**Task objective**
Carry on the passage about a possible Scottish Continuation Bill, writing on from its final sentence.

-- start of Provided text --

7.1 Continuation Bills?
However, suppose the Scottish Parliament legislated its own ‘Great Continuation Act’, affirming the continuation in Scottish law of all areas previously a matter of EU law that fell within its devolved competence? What constitutional objection could there be to the Scottish Parliament legislating within its own devolved competences? Indeed, the Welsh Assembly debated a motion on the question of a Welsh Continuation Bill shortly after the ‘Great Repeal Bill’ White Paper was published.78
(p.134) Such a Bill might have several purposes. First, Scotland could resolve to act in compliance with EU law in any future legislation it adopted within the scope of devolved competences.79 There might be a question of why Scotland might wish to shadow EU law and so curtail its legislative competence—however, as Scotland has to date had to act within the confines of EU law, this would not mean a massive change of circumstances.

-- end of Provided text --
-- start of Data rows --

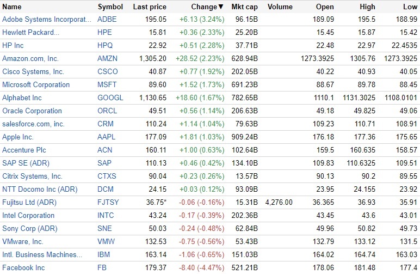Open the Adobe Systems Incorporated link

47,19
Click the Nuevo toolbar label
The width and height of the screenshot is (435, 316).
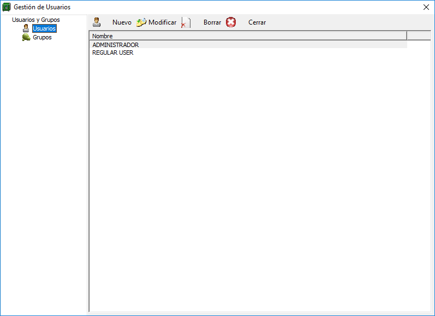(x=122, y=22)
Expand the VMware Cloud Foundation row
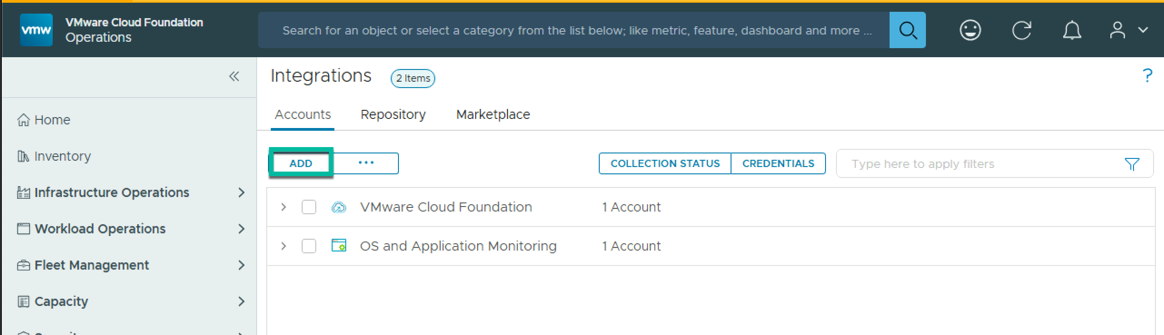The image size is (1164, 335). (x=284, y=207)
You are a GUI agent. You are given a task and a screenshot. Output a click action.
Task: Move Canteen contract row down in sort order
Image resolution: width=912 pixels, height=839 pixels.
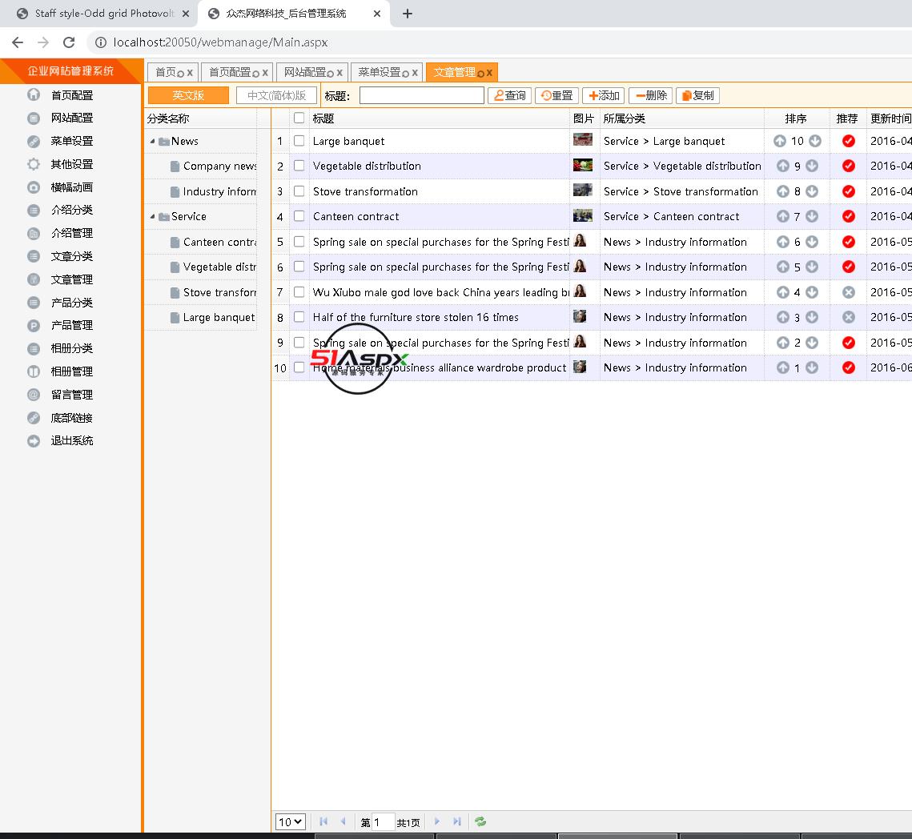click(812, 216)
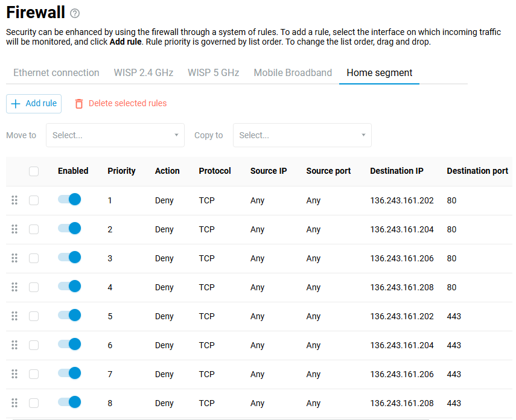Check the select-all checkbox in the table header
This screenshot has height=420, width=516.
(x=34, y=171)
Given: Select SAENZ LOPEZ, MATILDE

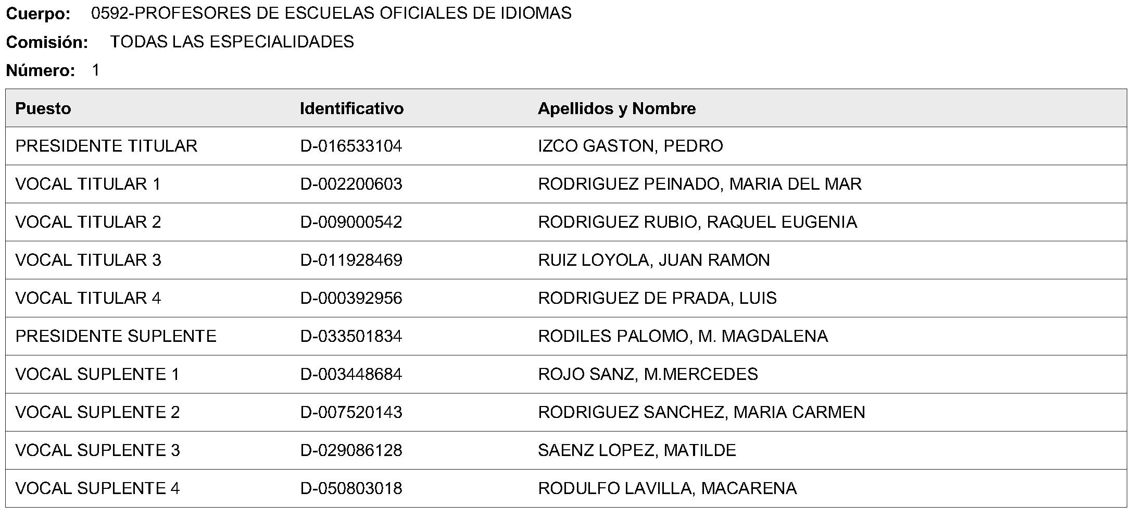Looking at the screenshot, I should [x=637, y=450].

-- end of Data rows --

**The result**
But there might be reasons why Scotland would wish to continue to comply with EU law within devolved competences—the desire for future EU membership of a possible independent Scotland might be one example. Scotland also might wish to continue to attract high-calibre students from the EU to foster migration and free movement and eschew any raising of fee income in this way. Other areas of EU law might in any case prove attractive on their own account. For example, the EU Charter might be continued to apply to matters within devolved scope. This might be perceived as attractive in terms of adherence to a more progressive, up to date Bill of Rights than the European Convention on Human Rights (ECHR).
Secondly, a Continuation Bill could target the UK government’s intention to introduce UK-wide frameworks, setting out possible procedures for Scottish Parliament or government participation in UK-wide frameworks. A Scottish Bill could, for example, provide that the Scottish Parliament/Government must be consulted and give its consent where any UK-wide frameworks (including legislation or more informal provisions) are introduced that are deemed necessary for the realization of a UK single market, where those frameworks have any impact on a devolved competence.
Thirdly, a Continuation Bill could address the impact of delegated legislation. It could give detail on procedures that could be required in devolved Parliaments where delegated legislation impacts on devolved matters, thus dealing with the risks highlighted in the Page report.
Subsequent UK legislation could, of course, as a consequence of Westminster sovereignty, override such Continuations Acts. However, if this were the case, it would further debilitate the UK’s fragile territorial constitution and risk constitutional crisis.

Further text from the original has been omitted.